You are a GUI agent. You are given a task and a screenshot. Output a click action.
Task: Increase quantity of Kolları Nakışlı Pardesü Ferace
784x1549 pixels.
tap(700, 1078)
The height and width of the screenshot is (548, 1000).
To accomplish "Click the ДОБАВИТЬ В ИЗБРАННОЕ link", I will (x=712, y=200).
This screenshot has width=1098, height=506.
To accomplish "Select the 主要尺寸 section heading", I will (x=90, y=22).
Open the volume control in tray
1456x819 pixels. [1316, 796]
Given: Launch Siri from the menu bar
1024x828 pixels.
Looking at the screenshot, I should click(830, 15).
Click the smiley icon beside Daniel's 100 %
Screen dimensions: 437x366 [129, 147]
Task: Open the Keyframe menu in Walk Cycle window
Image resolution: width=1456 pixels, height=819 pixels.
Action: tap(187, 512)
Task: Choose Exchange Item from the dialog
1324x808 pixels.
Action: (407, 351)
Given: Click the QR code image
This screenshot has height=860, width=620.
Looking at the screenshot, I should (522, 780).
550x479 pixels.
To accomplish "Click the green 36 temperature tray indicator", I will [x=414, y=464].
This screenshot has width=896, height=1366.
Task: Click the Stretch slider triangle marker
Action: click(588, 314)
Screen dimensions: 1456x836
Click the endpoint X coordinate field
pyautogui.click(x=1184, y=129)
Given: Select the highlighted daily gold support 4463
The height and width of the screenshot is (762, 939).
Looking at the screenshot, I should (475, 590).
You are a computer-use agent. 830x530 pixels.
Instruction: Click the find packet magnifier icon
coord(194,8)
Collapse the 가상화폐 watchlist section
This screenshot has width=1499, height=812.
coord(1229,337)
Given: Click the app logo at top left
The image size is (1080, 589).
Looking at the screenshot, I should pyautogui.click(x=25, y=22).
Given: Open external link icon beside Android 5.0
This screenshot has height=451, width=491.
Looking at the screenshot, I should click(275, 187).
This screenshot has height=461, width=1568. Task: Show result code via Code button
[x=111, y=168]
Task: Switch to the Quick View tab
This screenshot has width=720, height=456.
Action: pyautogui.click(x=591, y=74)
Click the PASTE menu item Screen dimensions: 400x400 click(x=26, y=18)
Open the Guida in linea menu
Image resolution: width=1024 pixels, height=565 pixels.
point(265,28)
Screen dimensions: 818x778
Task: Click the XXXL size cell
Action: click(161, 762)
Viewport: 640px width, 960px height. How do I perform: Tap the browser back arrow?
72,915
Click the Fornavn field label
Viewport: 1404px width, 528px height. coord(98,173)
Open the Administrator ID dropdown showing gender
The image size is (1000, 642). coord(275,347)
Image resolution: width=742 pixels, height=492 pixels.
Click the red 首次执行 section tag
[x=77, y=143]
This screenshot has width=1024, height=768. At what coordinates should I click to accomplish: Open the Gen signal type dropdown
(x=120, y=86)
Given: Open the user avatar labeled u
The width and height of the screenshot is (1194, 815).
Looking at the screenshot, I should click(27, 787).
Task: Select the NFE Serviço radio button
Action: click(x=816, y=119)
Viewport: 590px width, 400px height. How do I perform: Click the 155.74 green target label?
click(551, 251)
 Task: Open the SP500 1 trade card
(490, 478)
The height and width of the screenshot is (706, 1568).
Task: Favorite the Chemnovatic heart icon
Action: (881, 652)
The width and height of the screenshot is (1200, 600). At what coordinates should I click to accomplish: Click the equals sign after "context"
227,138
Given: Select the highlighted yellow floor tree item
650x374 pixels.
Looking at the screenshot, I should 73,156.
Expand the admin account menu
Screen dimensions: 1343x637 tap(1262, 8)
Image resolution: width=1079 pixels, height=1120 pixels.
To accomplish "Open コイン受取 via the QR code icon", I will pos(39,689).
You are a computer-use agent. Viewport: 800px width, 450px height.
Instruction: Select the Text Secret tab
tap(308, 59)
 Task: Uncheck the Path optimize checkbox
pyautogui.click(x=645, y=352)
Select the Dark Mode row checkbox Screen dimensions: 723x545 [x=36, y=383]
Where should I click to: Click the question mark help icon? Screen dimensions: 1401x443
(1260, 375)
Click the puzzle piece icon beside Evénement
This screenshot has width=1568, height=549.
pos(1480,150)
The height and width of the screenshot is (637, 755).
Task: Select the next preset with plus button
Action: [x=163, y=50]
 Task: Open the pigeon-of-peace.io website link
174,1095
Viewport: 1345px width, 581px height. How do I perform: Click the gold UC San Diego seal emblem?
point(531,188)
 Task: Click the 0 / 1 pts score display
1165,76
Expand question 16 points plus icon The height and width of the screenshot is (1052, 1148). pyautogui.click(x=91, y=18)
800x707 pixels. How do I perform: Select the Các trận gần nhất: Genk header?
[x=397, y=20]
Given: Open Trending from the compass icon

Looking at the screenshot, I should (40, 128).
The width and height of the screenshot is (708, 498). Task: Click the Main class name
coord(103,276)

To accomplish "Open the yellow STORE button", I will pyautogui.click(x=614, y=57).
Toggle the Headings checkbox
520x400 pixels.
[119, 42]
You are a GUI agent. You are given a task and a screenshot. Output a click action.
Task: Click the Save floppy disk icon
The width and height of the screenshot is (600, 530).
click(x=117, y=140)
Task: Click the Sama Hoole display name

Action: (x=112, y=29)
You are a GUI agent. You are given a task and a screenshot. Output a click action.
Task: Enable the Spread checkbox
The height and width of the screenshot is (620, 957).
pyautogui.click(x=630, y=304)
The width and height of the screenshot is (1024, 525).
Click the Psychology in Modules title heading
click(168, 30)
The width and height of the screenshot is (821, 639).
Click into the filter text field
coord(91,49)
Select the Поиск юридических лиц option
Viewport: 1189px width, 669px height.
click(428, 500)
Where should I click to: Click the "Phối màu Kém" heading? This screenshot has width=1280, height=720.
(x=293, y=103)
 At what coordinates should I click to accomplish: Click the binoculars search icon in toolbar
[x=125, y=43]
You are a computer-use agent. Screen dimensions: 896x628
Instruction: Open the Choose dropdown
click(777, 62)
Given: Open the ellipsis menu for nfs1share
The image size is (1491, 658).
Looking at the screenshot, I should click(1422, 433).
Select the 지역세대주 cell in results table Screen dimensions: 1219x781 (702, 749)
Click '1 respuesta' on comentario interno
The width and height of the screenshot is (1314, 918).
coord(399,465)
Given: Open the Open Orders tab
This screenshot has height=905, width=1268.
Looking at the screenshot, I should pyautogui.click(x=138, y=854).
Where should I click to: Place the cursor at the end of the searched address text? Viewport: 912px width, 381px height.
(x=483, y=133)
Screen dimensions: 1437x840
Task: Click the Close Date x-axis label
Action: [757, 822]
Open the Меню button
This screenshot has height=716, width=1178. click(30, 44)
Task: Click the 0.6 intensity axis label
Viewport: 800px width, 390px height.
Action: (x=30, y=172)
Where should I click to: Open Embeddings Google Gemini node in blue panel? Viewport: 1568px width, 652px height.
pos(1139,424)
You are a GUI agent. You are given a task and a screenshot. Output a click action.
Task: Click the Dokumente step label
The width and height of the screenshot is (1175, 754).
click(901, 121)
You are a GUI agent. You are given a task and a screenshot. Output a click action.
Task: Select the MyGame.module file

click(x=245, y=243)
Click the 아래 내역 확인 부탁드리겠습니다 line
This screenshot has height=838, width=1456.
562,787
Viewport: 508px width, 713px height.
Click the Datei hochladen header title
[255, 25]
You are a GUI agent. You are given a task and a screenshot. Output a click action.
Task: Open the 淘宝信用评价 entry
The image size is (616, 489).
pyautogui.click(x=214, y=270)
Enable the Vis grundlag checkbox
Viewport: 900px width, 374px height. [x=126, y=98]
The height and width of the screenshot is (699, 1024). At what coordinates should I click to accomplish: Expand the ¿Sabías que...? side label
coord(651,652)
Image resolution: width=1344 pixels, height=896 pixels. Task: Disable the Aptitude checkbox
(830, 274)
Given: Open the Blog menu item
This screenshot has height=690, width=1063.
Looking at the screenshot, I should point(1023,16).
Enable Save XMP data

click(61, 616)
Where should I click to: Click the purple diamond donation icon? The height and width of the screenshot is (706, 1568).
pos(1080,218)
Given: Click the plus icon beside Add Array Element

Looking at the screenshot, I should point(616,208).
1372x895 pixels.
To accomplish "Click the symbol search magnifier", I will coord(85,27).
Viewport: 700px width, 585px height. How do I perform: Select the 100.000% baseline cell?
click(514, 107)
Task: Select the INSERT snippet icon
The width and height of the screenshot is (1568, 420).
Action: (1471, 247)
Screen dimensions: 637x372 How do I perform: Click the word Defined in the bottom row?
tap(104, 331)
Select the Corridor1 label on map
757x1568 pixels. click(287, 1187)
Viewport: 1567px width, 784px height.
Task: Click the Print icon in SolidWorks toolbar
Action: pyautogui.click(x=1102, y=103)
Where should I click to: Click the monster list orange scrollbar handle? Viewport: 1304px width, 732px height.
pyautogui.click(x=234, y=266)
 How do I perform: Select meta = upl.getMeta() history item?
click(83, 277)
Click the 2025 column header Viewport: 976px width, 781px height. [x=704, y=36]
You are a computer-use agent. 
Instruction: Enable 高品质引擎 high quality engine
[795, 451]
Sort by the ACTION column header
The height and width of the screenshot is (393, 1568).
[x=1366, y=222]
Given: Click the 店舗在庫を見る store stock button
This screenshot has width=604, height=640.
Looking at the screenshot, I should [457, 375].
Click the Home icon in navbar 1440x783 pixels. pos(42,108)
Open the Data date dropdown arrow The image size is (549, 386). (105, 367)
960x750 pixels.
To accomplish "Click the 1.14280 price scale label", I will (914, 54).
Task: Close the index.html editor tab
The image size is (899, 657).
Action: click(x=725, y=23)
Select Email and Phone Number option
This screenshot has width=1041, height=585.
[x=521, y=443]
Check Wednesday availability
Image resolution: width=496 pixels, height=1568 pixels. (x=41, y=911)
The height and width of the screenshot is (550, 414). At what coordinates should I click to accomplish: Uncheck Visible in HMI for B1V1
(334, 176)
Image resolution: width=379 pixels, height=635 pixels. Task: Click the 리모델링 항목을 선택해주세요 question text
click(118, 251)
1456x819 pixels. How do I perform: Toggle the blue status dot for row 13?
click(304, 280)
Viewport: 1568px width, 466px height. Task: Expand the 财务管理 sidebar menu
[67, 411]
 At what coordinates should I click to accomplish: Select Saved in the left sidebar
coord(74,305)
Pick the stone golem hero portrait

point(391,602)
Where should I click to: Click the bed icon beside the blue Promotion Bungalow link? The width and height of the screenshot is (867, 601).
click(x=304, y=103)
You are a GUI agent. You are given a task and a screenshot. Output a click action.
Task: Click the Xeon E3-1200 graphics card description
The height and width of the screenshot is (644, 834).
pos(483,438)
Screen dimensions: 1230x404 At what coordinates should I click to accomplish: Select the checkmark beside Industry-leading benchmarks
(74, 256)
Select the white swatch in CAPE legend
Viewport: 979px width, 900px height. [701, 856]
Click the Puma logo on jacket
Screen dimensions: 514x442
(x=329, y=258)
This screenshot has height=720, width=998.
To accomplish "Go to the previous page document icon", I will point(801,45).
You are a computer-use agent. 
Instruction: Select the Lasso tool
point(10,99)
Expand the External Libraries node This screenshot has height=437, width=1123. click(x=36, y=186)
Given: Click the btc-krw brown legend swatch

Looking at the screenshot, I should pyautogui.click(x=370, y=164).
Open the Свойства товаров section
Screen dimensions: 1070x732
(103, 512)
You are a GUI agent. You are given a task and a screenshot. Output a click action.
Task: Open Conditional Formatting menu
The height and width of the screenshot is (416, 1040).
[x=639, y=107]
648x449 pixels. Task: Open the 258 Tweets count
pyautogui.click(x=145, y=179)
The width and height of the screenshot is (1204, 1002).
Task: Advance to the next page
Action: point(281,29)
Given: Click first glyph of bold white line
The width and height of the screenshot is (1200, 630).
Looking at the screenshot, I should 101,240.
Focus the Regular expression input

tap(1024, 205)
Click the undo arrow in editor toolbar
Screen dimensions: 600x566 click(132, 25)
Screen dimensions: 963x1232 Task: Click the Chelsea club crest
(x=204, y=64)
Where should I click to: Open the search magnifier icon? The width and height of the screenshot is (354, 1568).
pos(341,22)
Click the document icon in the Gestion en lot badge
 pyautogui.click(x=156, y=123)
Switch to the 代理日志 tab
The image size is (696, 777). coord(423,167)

» **AIM OF THE EXERCISE**:
Starting with the line with "Given: Launch Siri from the menu bar" above and going on through the line with "Given: Click the QR code image", transcribe every line exactly, both ends included, and add nothing.

» **OUTPUT FOR THIS EXERCISE**:
Given: Launch Siri from the menu bar
1024x828 pixels.
Looking at the screenshot, I should click(830, 15).
Click the smiley icon beside Daniel's 100 %
Screen dimensions: 437x366 [129, 147]
Task: Open the Keyframe menu in Walk Cycle window
Image resolution: width=1456 pixels, height=819 pixels.
Action: tap(187, 512)
Task: Choose Exchange Item from the dialog
1324x808 pixels.
Action: (407, 351)
Given: Click the QR code image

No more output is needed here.